In een bestemmingsplan wordt vastgelegd welke bestemmingen aan een bepaald deel van de gemeente gegeven worden. Bestaande bestemmingen kunnen worden gehandhaafd en nieuwe bestemmingen worden mogelijk gemaakt. Het bestemmingsplan vormt als het ware een toetsingskader, waarbij alle nieuwbouw- en verbouwplannen en (grond)werkzaamheden moeten passen binnen de regels van het bestemmingsplan.
Een bestemmingsplan moet elke tien jaar door de gemeente worden vastgesteld.

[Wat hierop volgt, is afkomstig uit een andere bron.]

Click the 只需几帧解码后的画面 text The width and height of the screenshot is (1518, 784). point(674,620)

Het bestemmingsplan bestaat uit:
Verbeelding, zowel analoog als digitaal
Planregels
Toelichting
Er zijn conserverende en ontwikkelingsgerichte bestemmingsplannen.
Het gemeentelijke bestemmingsplan vormt een van de belangrijkste instrumenten om het culturele erfgoed in de ruimtelijke ordening te borgen. Nederlandse gemeenten zijn sinds 1 januari 2012 verplicht om in het bestemmingsplan aan te geven hoe zij rekening houden met het bovengrondse en het aanwezige - of te verwachten - ondergrondse cultureel erfgoed in een betreffende gebied.

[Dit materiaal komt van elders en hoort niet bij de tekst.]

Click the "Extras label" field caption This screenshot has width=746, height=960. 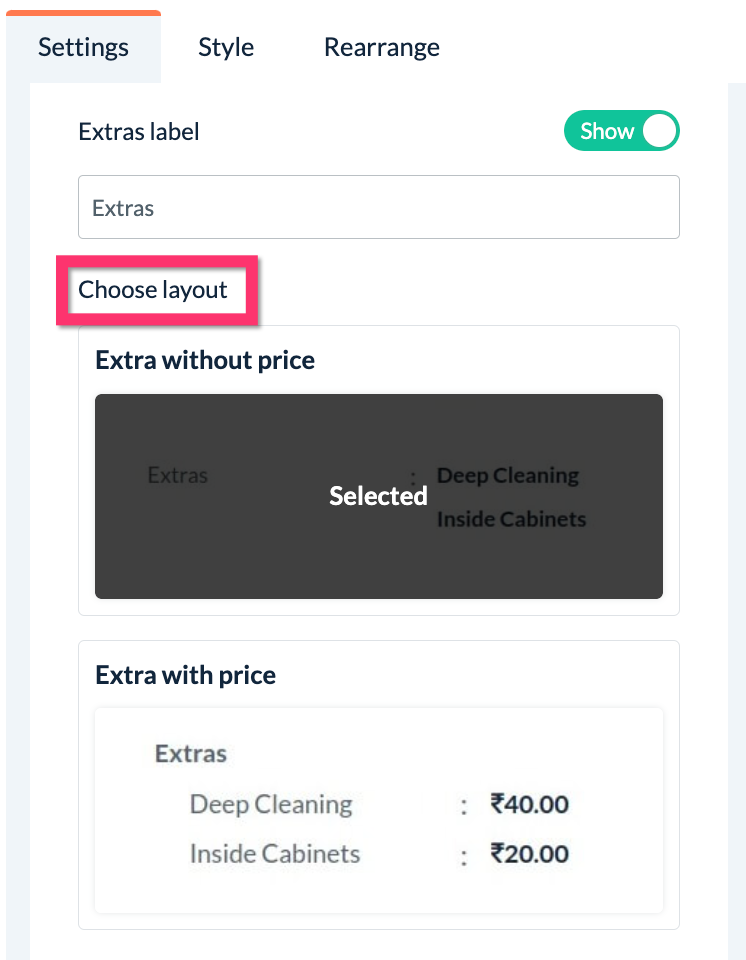click(139, 131)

Onderdelen van een bestemmingsplan
Verplichte onderdelen zijn:
Een uitgebreide cultuurhistorische paragraaf met een beschrijving van de archeologie, het historisch-geografische en historisch-stedenbouwkundige erfgoed.

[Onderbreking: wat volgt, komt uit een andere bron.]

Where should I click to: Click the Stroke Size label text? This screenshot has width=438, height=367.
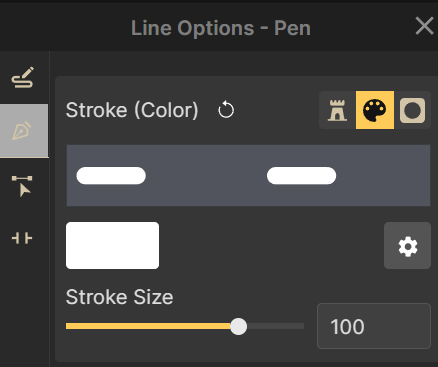[119, 297]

Het op basis daarvan gebieden een bestemming geven die gericht is op bescherming van aanwezige waarden (bijvoorbeeld Waarde cultuurhistorie, Beschermd dorps- of stadsgezicht of Waarde Archeologie). Dit kan een zogenaamde dubbelbestemming zijn en is dat ook meestal. (Waarde Cultuurhistorie plus woongebied) Deze waarde moeten in de toelichting zijn beschreven en op de verbeelding zijn aangegeven.
De bescherming van de voor dat gebied geldende waarde moet via de planregels gewaarborgd worden door voorschriften voor bouw- en gebruiksregels en een vergunningsstelsel voor sloop en aanlegactiviteiten.